Telling me all of the interesting parts of the tractors, which include, "Gah de cah do to." Whatever that means. Tad loves cars. Like loves them. It's one of the words in his small vocabulary, and he uses it for basically everything. If we go for a walk downtown, he loves to point out every single car parked along the street. He also loves to take off unexpectedly and hates holding my hand at any time. If we cross the street, me grabbing hold of those chubby little fingers, it's often that he begins to whine and sits himself on the ground, or at worst, lays down on his stomach and gently rests his head on his hands, pouting. I suppose this is a perfect example of mothering toddlers; one moment is pure magic, lovely and curious, new and bright... and the next is pure tantrum-invoked terror. And I find myself hardly making each of the hurdles.

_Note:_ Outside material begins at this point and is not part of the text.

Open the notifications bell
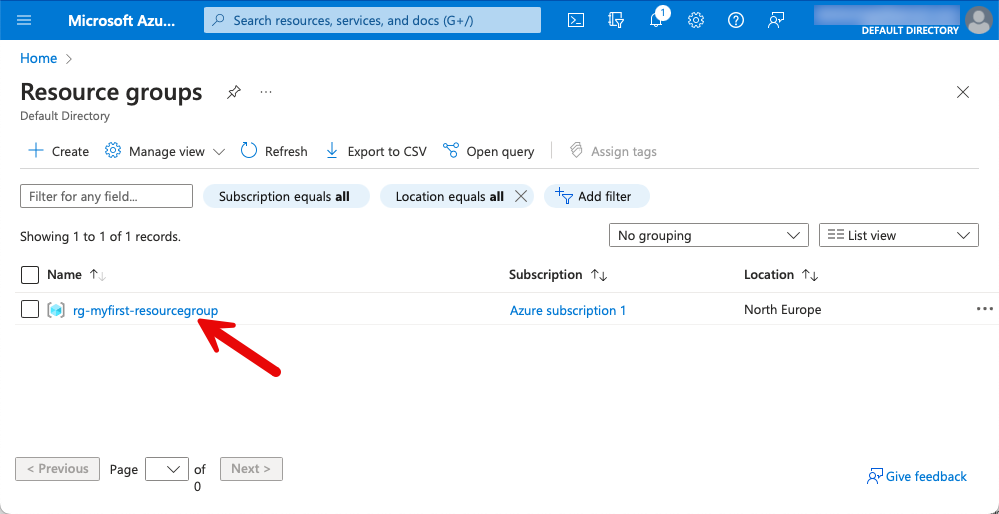Image resolution: width=999 pixels, height=514 pixels. pyautogui.click(x=656, y=20)
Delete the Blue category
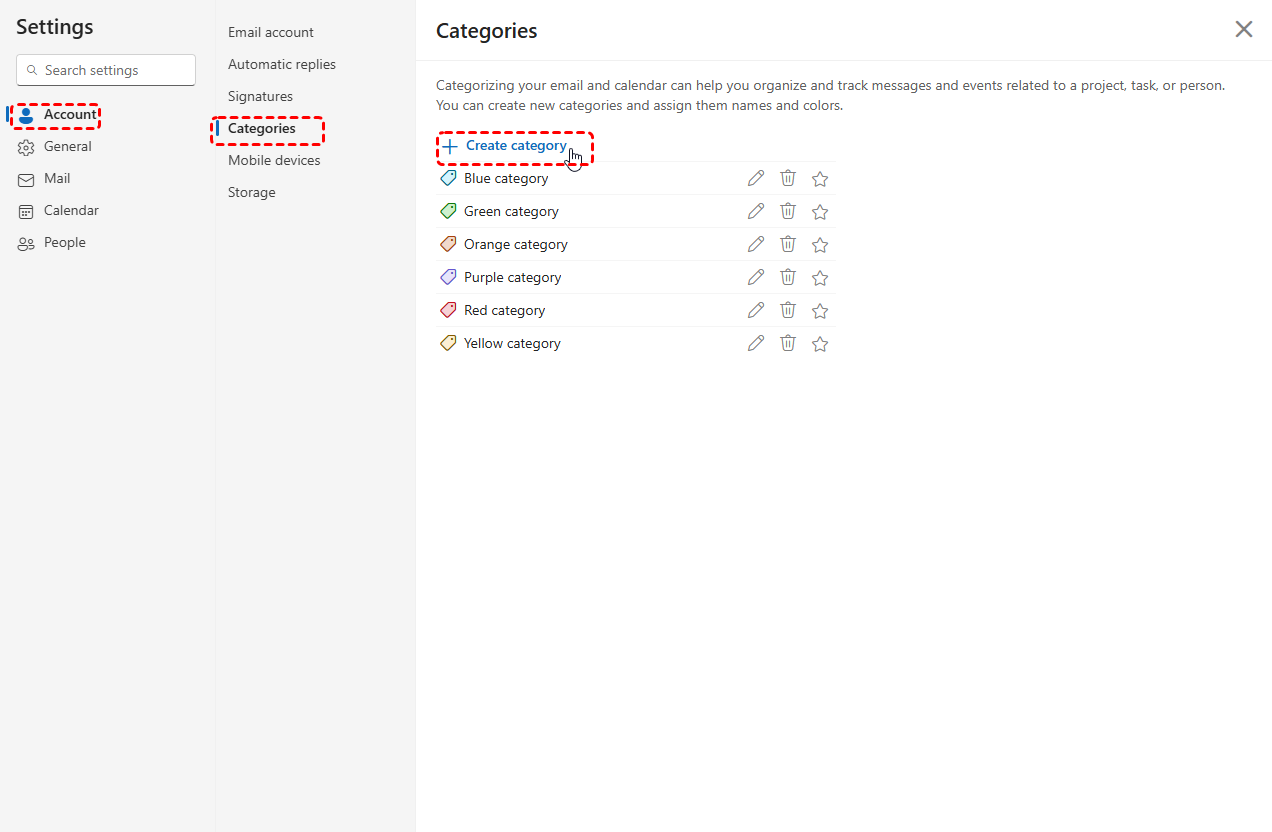 (788, 178)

I know that this time of our lives is so short, and soon I will miss it. I miss the newborn days, in some ways. I am also excited for the future when we can bond more closely through words and activities, shared thoughts and emotions. All of motherhood is quite wonderful to me; I wouldn't change a single thing about the life I chose. Yet, I still feel a little confused with my feelings about this stage, and I can't quite put my finger on why. That must be exhaustion speaking! As I sit here at 6 AM writing this blog post, all I can think of is those sweet chubby thighs running through the tall grass, weaving in and out of people, desperately trying to break free of his mother so that he might take another sweet glimpse at those tractors. My hair is now disheveled, my eyes heavy with sleepiness, a warm cup of coffee on my lap. I am so, so tired, and yet I am excited to wake up everyday, to see what this new day will bring for us.
These photos make me so happy. They're not particularly beautiful to someone else, but as I was editing them on my phone last night, I noticed how different I appear to myself. Going through pregnancy, breastfeeding, weaning, and now just normal motherhood to an eighteen-month-old. I am so different than I was over two years ago, and it shows. When I look at myself in the mirror, I am quick to judge my oilier skin, my frizzy and bushy hair, my soft and squishy belly that can no longer hold itself together. There are days where I want more than anything to just not have to worry about it, wonder if I could be working on myself a little bit harder than I already am, though I generally feel like that's not much. Should I eat less of what I really want? Should I exercise more? Should I take better care of my overall hygiene? I am back to the basics, as I have shared many times before. But then I remember that are so many other things that I love spending my time doing: caring for my baby, taking long walks, playing with puzzles, working on my art, writing for this blog. It's those things that keep me going all day everyday.
And then I see these photos. These perfectly candid photos that I wasn't planning on sharing are some of my favorites because I can see myself for what is truly radiating in those moments that I personally can't see. The moments that I am too busy living. Isn't that fascinating? And I know that this is how my son sees me, how he will continue to see me as he grows up, and just like that all of those silly judgmental thoughts no longer matter.
I hope y'all are having a lovely start to this new season! We have so much work to do around here before October ends as we prepare for Country Living Fair. I feel like the blog has been lacking some emotion lately, so I hope that I can push out a few good ones before too long. I just love that y'all are here reading and living along with us. It means so much when someone leaves me a message or a comment saying that they love following along! Thank you.